WyoTowne is a place within a larger Young AmeriTowne program to imbue children with the skills of financial literacy, Wyoming Superintendent of Public Instruction Jillian Balow told businesspeople, civic and education officials, and nonprofit leaders especially those with the Boys and Girls Clubs of Central Wyoming.

The fifth-graders of seven Natrona County School District elementary schools will have learned some of those skills -- balancing a checkbook, using a debit card -- when they soon set foot in the town in the coming weeks, Balow said Tuesday at the dedication of WyoTowne in the All American Center, 910 Barbara St.

"But just beyond those skills of buying and purchasing, they learn to invest, they learn about the realities of budgeting, of spending, of saving," she said. "They diversify. And those are very real-life skills that we don't just get from learning to buy and sell our goods."

Two years from now, all elementary schools will be participating in the program.

It's a good thing, too, because Wyoming recently received a "D" from Champlain College's Center for Financial Literacy for its high school graduates' skills in handling money.

Wyoming deserved it, Balow said.

"This (WyoTowne) is a big step in the right direction," she said. "The sooner we start instilling financial literacy skills in kids, the better basis they have for learning that later in life."

WyoTowne, the first of its kind in the state, will be a great place to start.

The town itself features storefronts of businesses such as radio and television, a newspaper, a bank, a print shop, a hospital, an energy company, an energy business, and a town hall.

And it's up to the students to make it work, said financial literacy center director Michelle Worden.

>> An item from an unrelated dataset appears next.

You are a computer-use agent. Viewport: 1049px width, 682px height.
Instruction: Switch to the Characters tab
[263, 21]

The curriculum has 17 lessons starting with a personality inventory, learning how to apply and interview for a job, and participate in staff meetings as they prepare for their day in the town, Worden said.

Every business will need a commercial and a sign and the money to pay for them, and a check to pay the medical center for health insurance premiums, she said. "It's all inter-related."

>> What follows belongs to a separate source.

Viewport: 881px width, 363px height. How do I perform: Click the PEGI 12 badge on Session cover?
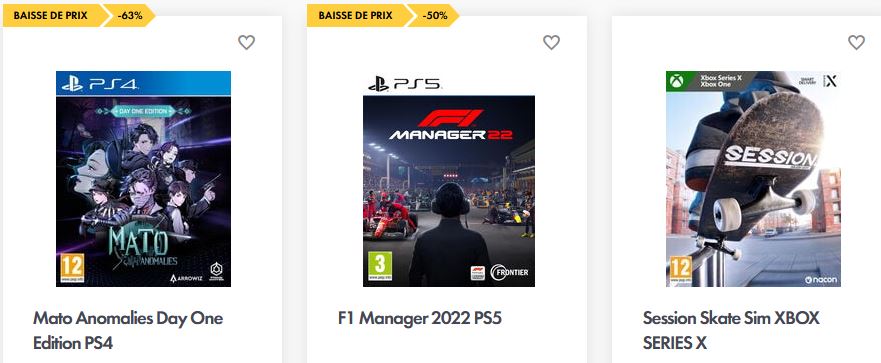680,269
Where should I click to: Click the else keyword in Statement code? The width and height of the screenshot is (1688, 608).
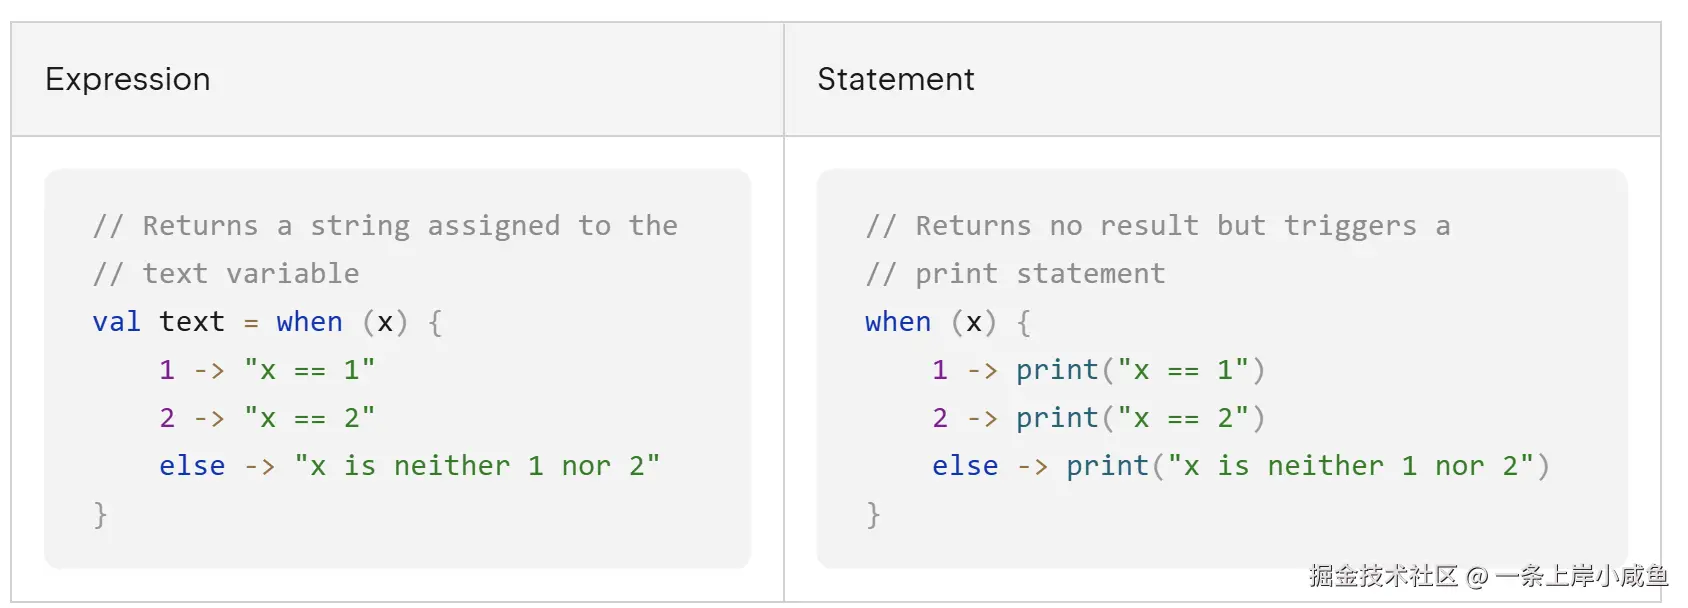point(965,466)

The students work their jobs, deposit their paychecks at the bank, and visit other businesses including a snack shop on their breaks, and take home the products they buy, Worden said.

If they break the law, like running when they should be walking, they have to fork over their hard-earned money to the local authorities, she said. "The judge listens to what's going on, and if they're fined, it's a $2 fine."

If they need health care, it's a $2 co-pay at the medical center, Worden added.

And if they work for the energy company, they may find out that there may not be a job there tomorrow.

"The kids really get the idea that, 'Hey this is what goes on in real life,'" she said. "That nothing is for free, that they have to engage and be a productive part."